Page excerpt:
^^^^^^^^

Core Scaling Comparison across VM Architectures
Below you will find the graphs highlighting the scaling factor for cores 4 to 64. Our core scaling comparison graph demonstrates that Azure D-series v5 x86-64 VMs, and tuned Arm VMs exhibit closely tracking scaling behavior from 2 to 64 cores running with Microsoft's Build of OpenJDK.
Both x86-64-based VMs (Intel Ice Lake and AMD EPYC) and tuned Arm VMs show similarly varying scaling results for sustained bandwidth under SLA constraints and maximum sustained bandwidth across different core configurations. These results were obtained with Turbo Boost disabled and Transparent HugePages enabled on all systems.
This comparison highlights the importance of understanding the differences in performance characteristics when optimizing Java-based workloads for Azure Arm architecture. By understanding these distinctions and adjusting settings accordingly, users can achieve the best performance possible for their specific Azure VM architecture and Java workloads.
The Impact of Transparent HugePages on Throughput
Azure x86-64 VMs (Note: A positive % change means Transparent Huge Pages were beneficial):
Azure Arm64 VMs (Note: A positive % change means Transparent Huge Pages were beneficial):
Our study shows that enabling Transparent HugePages on Azure D-series v5 Intel Ice Lake, AMD EPYC, and Ampere Altra VMs can significantly improve performance when using Microsoft's Build of OpenJDK. For Azure x86-64 VMs, we observed up to a 21% boost in critical throughput (under SLA constraints) and up to a 17% increase in maximum (sustained) throughput. In comparison, Azure Arm VMs experienced up to a 17% boost in critical throughput and up to a 14.5% increase in maximum (sustained) throughput.
These findings highlight the importance of considering Transparent HugePages as a performance optimization strategy for large-scale, data-intensive JVM-based applications hosted on Azure VMs interacting with a Java-based NoSQL database to manage and process the high volume. Without Transparent HugePages (THP), the application might experience performance bottlenecks due to frequent page faults and the overhead of managing many small pages in memory. This could slow down data processing and impact the company's ability to provide real-time services to its users or clients. By enabling this feature, users can improve the performance of memory-intensive operations, contributing to better overall throughput.
Benefits of Compressed Oops with 16-byte Offset on Arm VMs
Leveraging Compressed Oops (Ordinary Object Pointers) with a 16-byte offset can offer significant advantages on Arm VMs in Azure's D-series v5. Compressed Oops is a JVM optimization technique that compresses references (instead of using full 64-bit pointers), thus reducing the Java heap footprint and improving performance, particularly for heaps under 32GB. Utilizing a 16-byte offset allows the JVM to address a larger heap space while benefiting from reference compression.

^^^^^^^^

Data:
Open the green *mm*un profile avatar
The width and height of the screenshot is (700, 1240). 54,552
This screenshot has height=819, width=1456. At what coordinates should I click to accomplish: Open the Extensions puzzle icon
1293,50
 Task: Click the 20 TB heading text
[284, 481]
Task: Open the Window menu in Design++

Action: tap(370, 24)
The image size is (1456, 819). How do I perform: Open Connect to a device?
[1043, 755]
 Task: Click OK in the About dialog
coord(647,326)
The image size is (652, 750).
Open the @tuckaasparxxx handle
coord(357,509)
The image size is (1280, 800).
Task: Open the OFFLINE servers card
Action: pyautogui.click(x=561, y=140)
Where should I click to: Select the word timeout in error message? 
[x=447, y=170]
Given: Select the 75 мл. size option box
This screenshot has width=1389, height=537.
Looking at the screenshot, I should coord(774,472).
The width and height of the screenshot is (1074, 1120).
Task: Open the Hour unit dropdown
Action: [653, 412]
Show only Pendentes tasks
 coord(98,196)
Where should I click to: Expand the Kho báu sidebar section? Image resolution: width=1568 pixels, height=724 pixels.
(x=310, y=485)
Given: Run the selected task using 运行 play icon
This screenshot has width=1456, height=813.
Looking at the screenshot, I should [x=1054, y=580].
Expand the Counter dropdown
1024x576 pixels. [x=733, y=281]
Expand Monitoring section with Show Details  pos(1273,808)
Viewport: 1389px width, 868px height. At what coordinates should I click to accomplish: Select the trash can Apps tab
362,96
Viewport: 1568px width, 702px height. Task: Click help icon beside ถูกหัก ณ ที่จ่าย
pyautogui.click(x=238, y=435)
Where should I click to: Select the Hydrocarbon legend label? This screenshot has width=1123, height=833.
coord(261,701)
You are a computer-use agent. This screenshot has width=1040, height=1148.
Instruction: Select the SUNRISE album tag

^^^^^^^^

Objective:
Carry on the article about Java performance on Azure VM architectures, starting right after its last sentence. The records play no part in this work.

Answer for this exercise:
Interestingly, this performance enhancement was not mirrored on x86-64 systems (like Intel Ice Lake and AMD EPYC). This suggests that for workloads on Azure Arm VMs with Java heaps up to 64GB; it could be advantageous to experiment with enabling compressed Oops with a 16-byte offset to maximize performance.
However, it's important to note that increasing the offset indiscriminately can lead to memory wastage. This is because the larger offset effectively reduces the granularity of memory that can be addressed. Each offset points to a 16-byte aligned address rather than an 8-byte aligned address as with the default Compressed Oops. Therefore, thorough testing and validation should be performed to balance performance gains and resource utilization.
Consider a company dealing with real-time predictive analytics for retail businesses, which processes large volumes of transactions and customer data. The expanded heap range offered by Compressed Oops with a 16-byte offset could help process data more efficiently, thereby improving the efficiency and responsiveness of their analytics platform.
Our investigations on Azure D-series v5 Ampere Altra, Intel Ice Lake, and AMD EPYC VMs demonstrate the potential for significant performance improvements when using Microsoft's Build of OpenJDK. These improvements can be achieved by enabling Transparent HugePages, adjusting application-specific settings, and implementing command line tuning.
The benefits of these optimizations extend to various real-world applications. Consider e-commerce platforms during peak shopping seasons. These websites handle high volumes of traffic, potentially leading to performance bottlenecks. By optimizing JVM features and tuning workloads according to our findings, they can enhance performance, effectively handle increased traffic, and ensure seamless operation during peak times.
Beyond e-commerce, any business operating Java-based workloads on Azure D-series v5 VMs can capitalize on these insights. Whether you're running large-scale data processing tasks, managing a sophisticated online gaming platform, or deploying a complex enterprise application, understanding and implementing these optimizations can lead to tangible performance improvements.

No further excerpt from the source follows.